-- Exercise description --
Reproduce the following records line for line, with no changes.

Text and element-pointing records:
^^^^^^^^^^^^^^^^
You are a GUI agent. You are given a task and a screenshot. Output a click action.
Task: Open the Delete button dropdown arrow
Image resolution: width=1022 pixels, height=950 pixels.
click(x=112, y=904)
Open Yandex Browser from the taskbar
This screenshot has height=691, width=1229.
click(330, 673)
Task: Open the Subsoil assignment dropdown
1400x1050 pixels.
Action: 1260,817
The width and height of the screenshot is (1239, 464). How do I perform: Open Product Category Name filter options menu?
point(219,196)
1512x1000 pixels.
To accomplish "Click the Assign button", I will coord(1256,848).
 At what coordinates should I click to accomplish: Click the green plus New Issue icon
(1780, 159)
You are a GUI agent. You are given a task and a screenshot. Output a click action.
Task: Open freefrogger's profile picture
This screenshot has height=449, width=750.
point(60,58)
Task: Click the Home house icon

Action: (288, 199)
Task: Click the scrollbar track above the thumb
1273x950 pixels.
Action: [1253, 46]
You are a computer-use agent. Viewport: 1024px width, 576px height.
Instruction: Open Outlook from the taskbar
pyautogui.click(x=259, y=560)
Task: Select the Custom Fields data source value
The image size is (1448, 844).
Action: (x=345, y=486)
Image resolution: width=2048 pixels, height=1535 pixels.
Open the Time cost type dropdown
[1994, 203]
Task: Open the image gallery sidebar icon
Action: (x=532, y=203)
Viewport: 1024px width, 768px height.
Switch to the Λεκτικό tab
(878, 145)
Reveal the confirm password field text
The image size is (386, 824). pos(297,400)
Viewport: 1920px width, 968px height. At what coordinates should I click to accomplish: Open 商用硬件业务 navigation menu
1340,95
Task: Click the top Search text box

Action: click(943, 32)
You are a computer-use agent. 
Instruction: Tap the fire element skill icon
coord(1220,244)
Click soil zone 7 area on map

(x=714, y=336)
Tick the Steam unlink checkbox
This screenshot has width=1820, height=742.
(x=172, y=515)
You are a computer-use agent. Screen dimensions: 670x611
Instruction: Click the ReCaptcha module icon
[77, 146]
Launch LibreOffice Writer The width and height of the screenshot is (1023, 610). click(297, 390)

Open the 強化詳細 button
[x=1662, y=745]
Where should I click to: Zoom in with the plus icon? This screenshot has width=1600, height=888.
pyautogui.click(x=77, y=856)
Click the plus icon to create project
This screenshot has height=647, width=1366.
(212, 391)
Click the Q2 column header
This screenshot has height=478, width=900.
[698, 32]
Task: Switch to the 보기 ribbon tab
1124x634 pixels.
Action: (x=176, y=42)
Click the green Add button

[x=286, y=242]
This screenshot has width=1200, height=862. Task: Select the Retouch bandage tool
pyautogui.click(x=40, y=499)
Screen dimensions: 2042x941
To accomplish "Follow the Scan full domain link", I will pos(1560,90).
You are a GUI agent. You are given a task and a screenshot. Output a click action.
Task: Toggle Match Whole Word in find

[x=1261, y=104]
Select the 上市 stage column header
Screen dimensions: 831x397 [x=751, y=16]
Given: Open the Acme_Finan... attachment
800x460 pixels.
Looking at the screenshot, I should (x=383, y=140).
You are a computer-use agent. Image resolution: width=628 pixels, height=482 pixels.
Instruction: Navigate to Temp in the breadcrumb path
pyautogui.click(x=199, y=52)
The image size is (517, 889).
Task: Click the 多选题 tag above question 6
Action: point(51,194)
^^^^^^^^^^^^^^^^
-- Written response --
You are a GUI agent. You are given a task and a screenshot. Output a click action.
Task: Open the Delete button dropdown arrow
Image resolution: width=1022 pixels, height=950 pixels.
click(x=112, y=904)
Open Yandex Browser from the taskbar
This screenshot has height=691, width=1229.
click(330, 673)
Task: Open the Subsoil assignment dropdown
1400x1050 pixels.
Action: 1260,817
The width and height of the screenshot is (1239, 464). How do I perform: Open Product Category Name filter options menu?
point(219,196)
1512x1000 pixels.
To accomplish "Click the Assign button", I will coord(1256,848).
 At what coordinates should I click to accomplish: Click the green plus New Issue icon
(1780, 159)
You are a GUI agent. You are given a task and a screenshot. Output a click action.
Task: Open freefrogger's profile picture
This screenshot has height=449, width=750.
point(60,58)
Task: Click the Home house icon

Action: (288, 199)
Task: Click the scrollbar track above the thumb
1273x950 pixels.
Action: [1253, 46]
You are a computer-use agent. Viewport: 1024px width, 576px height.
Instruction: Open Outlook from the taskbar
pyautogui.click(x=259, y=560)
Task: Select the Custom Fields data source value
The image size is (1448, 844).
Action: (x=345, y=486)
Image resolution: width=2048 pixels, height=1535 pixels.
Open the Time cost type dropdown
[1994, 203]
Task: Open the image gallery sidebar icon
Action: (x=532, y=203)
Viewport: 1024px width, 768px height.
Switch to the Λεκτικό tab
(878, 145)
Reveal the confirm password field text
The image size is (386, 824). pos(297,400)
Viewport: 1920px width, 968px height. At what coordinates should I click to accomplish: Open 商用硬件业务 navigation menu
1340,95
Task: Click the top Search text box

Action: click(943, 32)
You are a computer-use agent. 
Instruction: Tap the fire element skill icon
coord(1220,244)
Click soil zone 7 area on map

(x=714, y=336)
Tick the Steam unlink checkbox
This screenshot has width=1820, height=742.
(x=172, y=515)
You are a computer-use agent. Screen dimensions: 670x611
Instruction: Click the ReCaptcha module icon
[77, 146]
Launch LibreOffice Writer The width and height of the screenshot is (1023, 610). click(297, 390)

Open the 強化詳細 button
[x=1662, y=745]
Where should I click to: Zoom in with the plus icon? This screenshot has width=1600, height=888.
pyautogui.click(x=77, y=856)
Click the plus icon to create project
This screenshot has height=647, width=1366.
(212, 391)
Click the Q2 column header
This screenshot has height=478, width=900.
[698, 32]
Task: Switch to the 보기 ribbon tab
1124x634 pixels.
Action: (x=176, y=42)
Click the green Add button

[x=286, y=242]
This screenshot has width=1200, height=862. Task: Select the Retouch bandage tool
pyautogui.click(x=40, y=499)
Screen dimensions: 2042x941
To accomplish "Follow the Scan full domain link", I will pos(1560,90).
You are a GUI agent. You are given a task and a screenshot. Output a click action.
Task: Toggle Match Whole Word in find

[x=1261, y=104]
Select the 上市 stage column header
Screen dimensions: 831x397 [x=751, y=16]
Given: Open the Acme_Finan... attachment
800x460 pixels.
Looking at the screenshot, I should (x=383, y=140).
You are a computer-use agent. Image resolution: width=628 pixels, height=482 pixels.
Instruction: Navigate to Temp in the breadcrumb path
pyautogui.click(x=199, y=52)
The image size is (517, 889).
Task: Click the 多选题 tag above question 6
Action: point(51,194)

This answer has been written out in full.